Task brief ::
Below are some records. Write out the lines from the one containing "The width and" to the last line, word for word, leaving out pictures.

(Collected data)

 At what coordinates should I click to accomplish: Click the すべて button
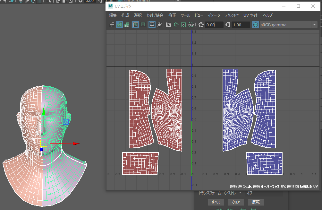click(216, 202)
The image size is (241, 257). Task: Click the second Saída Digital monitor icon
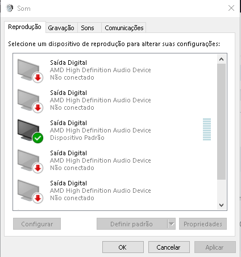click(x=30, y=101)

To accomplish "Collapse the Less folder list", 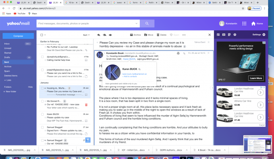I will pos(8,80).
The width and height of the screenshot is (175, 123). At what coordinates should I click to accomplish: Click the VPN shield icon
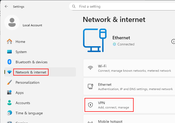[x=90, y=105]
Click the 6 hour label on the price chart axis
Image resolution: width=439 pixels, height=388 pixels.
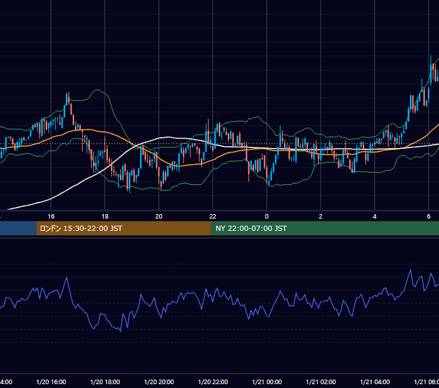429,217
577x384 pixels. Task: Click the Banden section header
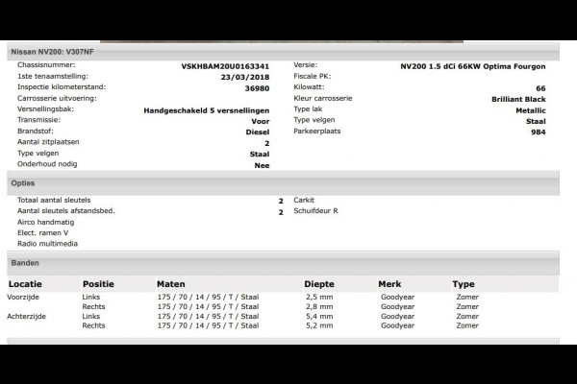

Answer below ::
The width and height of the screenshot is (175, 123). At what coordinates should I click to accomplish: Click the VPN shield icon
[x=90, y=105]
Click the 6 hour label on the price chart axis
Image resolution: width=439 pixels, height=388 pixels.
429,217
577x384 pixels. Task: Click the Banden section header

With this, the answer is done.